O arroz, o feijão, os ovos e as carnes seguem como base da alimentação no Brasil, mas a alta nos preços tem mudado o que vai — ou deixa de ir — para o carrinho de compras. Uma pesquisa recente da Reds Research, chamada “Ouro na Prateleira”, realizada entre os meses de maio e junho, mostra que os consumidores estão focando no essencial e eliminando da rotina produtos industrializados e considerados supérfluos.
Segundo o estudo, itens como açúcar, laticínios, óleos e sucos prontos estão entre os mais deixados de lado. Mas não apenas por motivos econômicos. Para 62% dos entrevistados, a busca por uma alimentação mais saudável também influencia a decisão de cortar alimentos ultraprocessados.
“A população tem priorizado o básico. Além das dificuldades financeiras, há uma crescente conscientização sobre saúde alimentar”, destaca Karina Milaré, CEO da Reds Research e responsável pelo estudo. Ela observa que a inflação tem provocado uma reação em cadeia nos hábitos de consumo dos brasileiros.

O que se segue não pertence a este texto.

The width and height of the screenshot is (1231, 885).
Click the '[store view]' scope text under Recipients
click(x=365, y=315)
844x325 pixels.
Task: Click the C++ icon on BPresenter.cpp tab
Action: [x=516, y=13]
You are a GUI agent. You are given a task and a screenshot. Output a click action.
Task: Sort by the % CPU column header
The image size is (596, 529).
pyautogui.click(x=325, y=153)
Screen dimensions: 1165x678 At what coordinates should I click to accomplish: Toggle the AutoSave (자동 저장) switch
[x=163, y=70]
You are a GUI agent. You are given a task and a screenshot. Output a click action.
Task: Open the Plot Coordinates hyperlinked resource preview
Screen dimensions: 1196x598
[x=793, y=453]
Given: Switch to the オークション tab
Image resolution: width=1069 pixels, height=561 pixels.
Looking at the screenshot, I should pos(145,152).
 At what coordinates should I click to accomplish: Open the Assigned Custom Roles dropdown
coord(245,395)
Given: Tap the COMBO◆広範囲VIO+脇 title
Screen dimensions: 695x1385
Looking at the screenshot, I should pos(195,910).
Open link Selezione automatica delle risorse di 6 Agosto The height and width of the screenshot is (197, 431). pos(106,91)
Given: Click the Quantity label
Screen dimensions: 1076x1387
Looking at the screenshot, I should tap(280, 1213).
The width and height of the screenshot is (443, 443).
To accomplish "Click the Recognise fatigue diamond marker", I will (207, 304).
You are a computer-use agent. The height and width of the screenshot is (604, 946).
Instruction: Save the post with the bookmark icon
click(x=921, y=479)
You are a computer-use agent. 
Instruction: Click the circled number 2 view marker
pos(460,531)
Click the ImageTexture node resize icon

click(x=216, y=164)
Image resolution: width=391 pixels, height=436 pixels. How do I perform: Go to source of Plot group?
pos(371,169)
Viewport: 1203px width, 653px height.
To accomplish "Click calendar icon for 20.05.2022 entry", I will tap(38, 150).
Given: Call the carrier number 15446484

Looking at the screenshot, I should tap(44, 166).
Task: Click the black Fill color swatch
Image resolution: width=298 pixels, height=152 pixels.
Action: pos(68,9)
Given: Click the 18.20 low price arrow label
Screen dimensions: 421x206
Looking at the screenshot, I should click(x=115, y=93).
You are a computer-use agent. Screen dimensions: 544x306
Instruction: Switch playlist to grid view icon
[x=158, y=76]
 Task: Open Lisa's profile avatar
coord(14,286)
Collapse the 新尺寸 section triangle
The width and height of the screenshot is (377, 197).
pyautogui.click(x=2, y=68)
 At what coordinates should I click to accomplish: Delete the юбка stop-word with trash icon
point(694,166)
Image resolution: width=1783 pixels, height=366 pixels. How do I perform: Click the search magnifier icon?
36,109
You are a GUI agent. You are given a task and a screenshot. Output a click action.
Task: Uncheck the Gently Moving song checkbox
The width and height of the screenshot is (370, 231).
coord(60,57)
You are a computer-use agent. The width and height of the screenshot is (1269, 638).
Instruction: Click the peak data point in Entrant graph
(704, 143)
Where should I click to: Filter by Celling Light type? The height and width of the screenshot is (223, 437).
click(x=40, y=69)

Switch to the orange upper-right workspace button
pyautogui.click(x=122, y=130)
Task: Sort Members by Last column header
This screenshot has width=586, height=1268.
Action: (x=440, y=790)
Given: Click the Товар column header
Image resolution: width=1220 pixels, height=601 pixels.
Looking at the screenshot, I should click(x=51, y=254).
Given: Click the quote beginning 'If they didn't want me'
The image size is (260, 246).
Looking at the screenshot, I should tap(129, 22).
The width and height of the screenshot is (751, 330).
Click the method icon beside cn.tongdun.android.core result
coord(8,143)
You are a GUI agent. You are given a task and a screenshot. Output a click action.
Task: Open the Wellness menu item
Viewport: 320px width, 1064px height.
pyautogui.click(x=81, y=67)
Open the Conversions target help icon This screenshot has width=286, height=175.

Estratégias para economizar
Além de cortar produtos, os brasileiros estão mudando onde e como compram:
- 53% passaram a comprar em atacadões, onde os preços são mais baixos para quem compra em maior quantidade.
- 70% optam por marcas próprias ou genéricas em vez de marcas tradicionais.
- 64% reduziram gastos com lazer, roupas e restaurantes.
- 40% buscaram uma renda extra para lidar com o aumento dos custos.
Preço x qualidade: desafio na substituição de alimentos
Para Selma Magnavita, presidente da Associação das Donas de Casa do Estado da Bahia (ADCB), a substituição de alimentos é uma prática comum, mas requer atenção. “É importante verificar se o alimento mais barato realmente cumpre a função nutricional do que foi substituído”, alerta. O risco é que a economia venha acompanhada de perda na qualidade alimentar.
Café e chocolate resistem no carrinho
Apesar da contenção de gastos, alguns produtos continuam sendo priorizados por parte da população. O levantamento aponta que:
- 33% dos entrevistados pretendem consumir mais chocolate, mesmo com 31% considerando o item caro.
- 44% querem aumentar o consumo de café, especialmente entre as classes mais baixas, onde esse índice chega a 56%.
Esses dados revelam que, mesmo diante de um cenário de pressão econômica e mudança de comportamento, alguns prazeres e hábitos tradicionais da alimentação brasileira ainda resistem à inflação.